### Assigned task
Each line of the records below that includes "accomplish" adds one to the count; state the final count by itself.

[Stored data]
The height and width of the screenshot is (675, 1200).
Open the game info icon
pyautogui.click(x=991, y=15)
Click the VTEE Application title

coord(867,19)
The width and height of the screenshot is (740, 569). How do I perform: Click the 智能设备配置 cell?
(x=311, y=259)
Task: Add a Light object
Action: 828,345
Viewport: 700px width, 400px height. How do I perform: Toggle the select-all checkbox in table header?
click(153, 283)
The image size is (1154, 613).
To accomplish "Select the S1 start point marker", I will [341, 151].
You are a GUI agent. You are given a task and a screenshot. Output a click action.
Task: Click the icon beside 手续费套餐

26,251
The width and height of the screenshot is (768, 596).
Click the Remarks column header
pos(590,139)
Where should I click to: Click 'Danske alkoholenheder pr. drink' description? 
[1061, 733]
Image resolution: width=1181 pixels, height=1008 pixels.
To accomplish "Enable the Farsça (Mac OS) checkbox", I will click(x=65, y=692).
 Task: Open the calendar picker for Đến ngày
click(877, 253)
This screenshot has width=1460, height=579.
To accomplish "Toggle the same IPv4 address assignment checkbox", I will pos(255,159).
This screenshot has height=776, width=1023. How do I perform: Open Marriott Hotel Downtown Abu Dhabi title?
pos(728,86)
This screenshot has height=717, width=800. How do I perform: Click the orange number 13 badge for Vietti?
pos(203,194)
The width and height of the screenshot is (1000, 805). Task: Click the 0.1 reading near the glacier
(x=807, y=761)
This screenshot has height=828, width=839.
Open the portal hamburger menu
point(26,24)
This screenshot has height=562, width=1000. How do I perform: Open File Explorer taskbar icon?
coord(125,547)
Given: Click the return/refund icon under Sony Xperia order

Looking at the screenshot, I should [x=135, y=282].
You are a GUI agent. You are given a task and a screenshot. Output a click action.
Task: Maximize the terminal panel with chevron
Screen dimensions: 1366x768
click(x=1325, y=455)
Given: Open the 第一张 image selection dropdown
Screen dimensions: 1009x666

### Response to the exercise
3